— Problem set —
(a) In the release thread, list every username that posted in 2009, each only once.
(b) In the release thread, by how many points did bdwhitetalhunt say they shot better with the BT release?
(c) From the release thread, return the part that opens with the words containing "It all depends, I" and closes with "to go to BT.".

— Passage given —
* * * * *

# release



## HoYtShOoTeR76 (Apr 10, 2009)

back tension releases. I used them and my scores went up 40 points indoors


----------



## Hoytkiller (Aug 18, 2009)

It depends what your using it for and what your comfortable with.


----------



## bdwhitetalhunt (Dec 14, 2009)

both have the ups and downs

straps are good for hunting

but i just switched to a BT release and the scores are like night and day. i shot at least 30 points better with the bt.


----------



## Ignition kid (Oct 7, 2008)

It all depends, I like a wrist strap since I bowhunt alot and you can attach it very fast. I have heard that a back tension is more accurrate for some people but I'm perfectly happy with my wrist strap release.


----------



## N7709K (Dec 17, 2008)

It depends on how you personally shoot, what you shoot, and how much time you want to devote to learing how to shoot backtension corectly. 

If you shoot indoor, 3d, or, outdoor target and want to compete your best; you will want to go to BT.

For hunting it is personal preferance.

As far as accuracy goes, bt is more accutate due the fact that it fires a cleaner shot. If you shoot BT with a strap release it can be just as accurate as a regular BT release


----------



## BowBoy78 (Aug 17, 2009)

never shot a bp always had my truball wrist strap


----------



## River420Bottom (Jul 21, 2008)

i love a thumb trigger, added sccuracy but it goes off when you want it too, carters are great releases!


----------



## whack and stack (Jan 18, 2010)

so would a thumb release give the accuracy that the back tension would and be better for hunting?


----------



## HoYtShOoTeR76 (Apr 10, 2009)

it might help but back tension teaches you to shot properly and any flaw in your form shows up.


----------



## corpralbarn (Jan 21, 2009)

I shoot a strap mainly because I hunt and thats all ive ever had.


----------



## bowtechy95 (Oct 29, 2008)

* * * * *

— Target pointing data —
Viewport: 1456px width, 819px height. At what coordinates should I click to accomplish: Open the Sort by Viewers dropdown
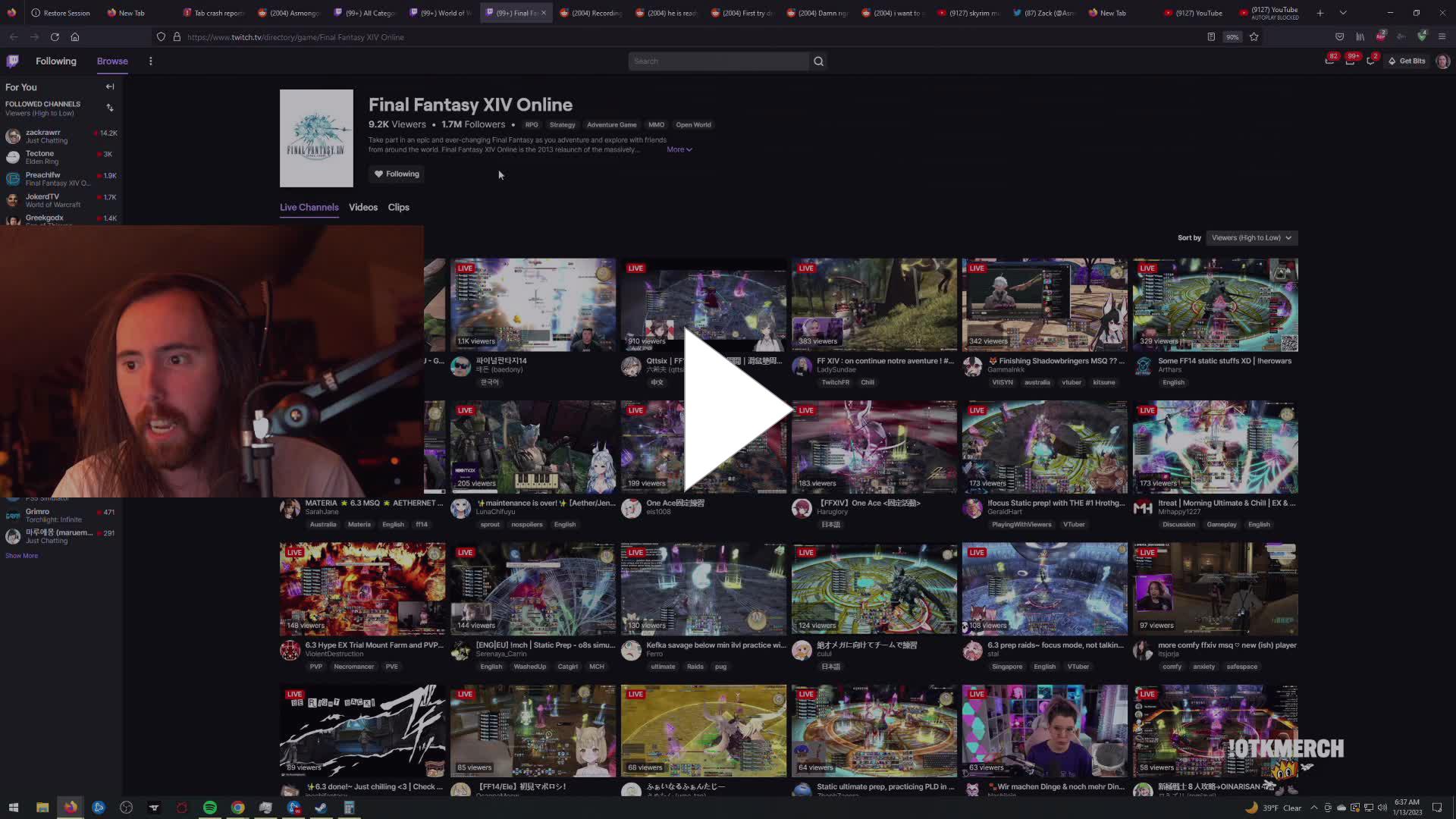(1250, 237)
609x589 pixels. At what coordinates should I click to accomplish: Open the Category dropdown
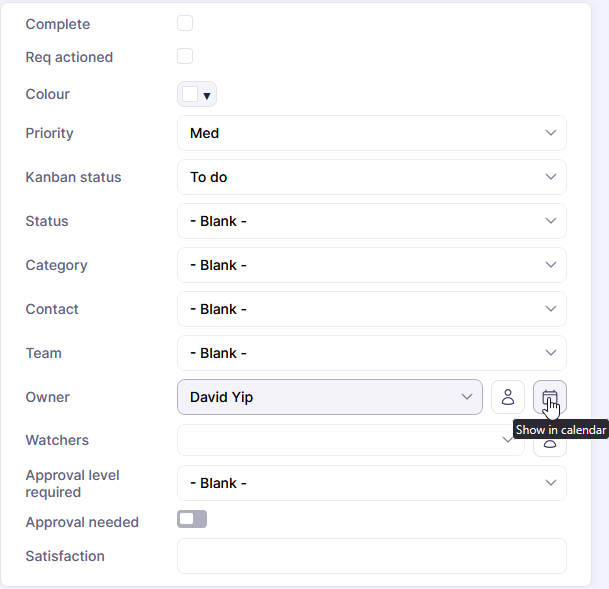pos(371,265)
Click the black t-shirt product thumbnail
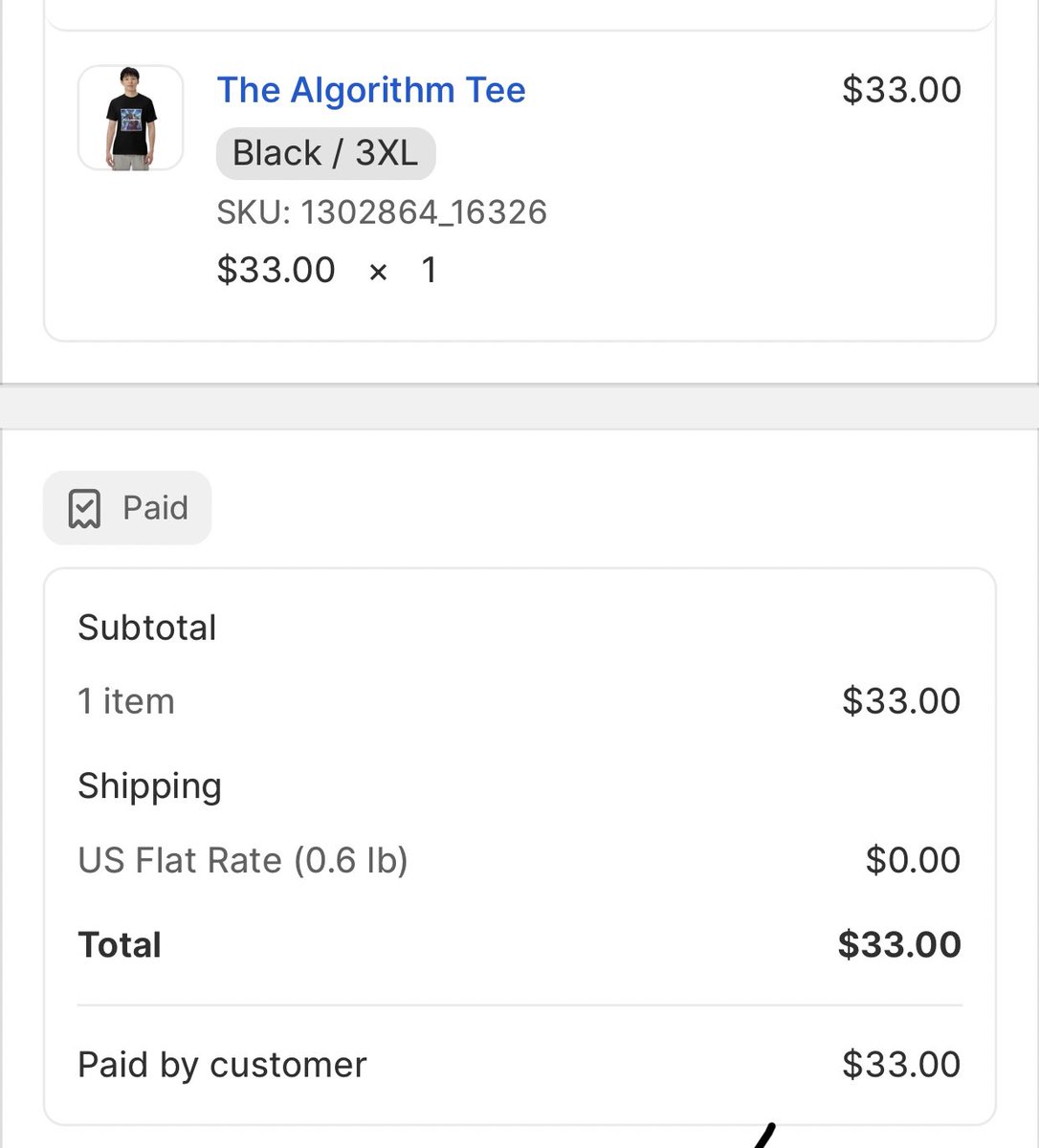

* * * * *

— Answers to each task —
(a)
HoYtShOoTeR76
Hoytkiller
bdwhitetalhunt
BowBoy78
corpralbarn

(b) At least 30 points.

(c)
It all depends, I like a wrist strap since I bowhunt alot and you can attach it very fast. I have heard that a back tension is more accurrate for some people but I'm perfectly happy with my wrist strap release.


----------



## N7709K (Dec 17, 2008)

It depends on how you personally shoot, what you shoot, and how much time you want to devote to learing how to shoot backtension corectly. 

If you shoot indoor, 3d, or, outdoor target and want to compete your best; you will want to go to BT.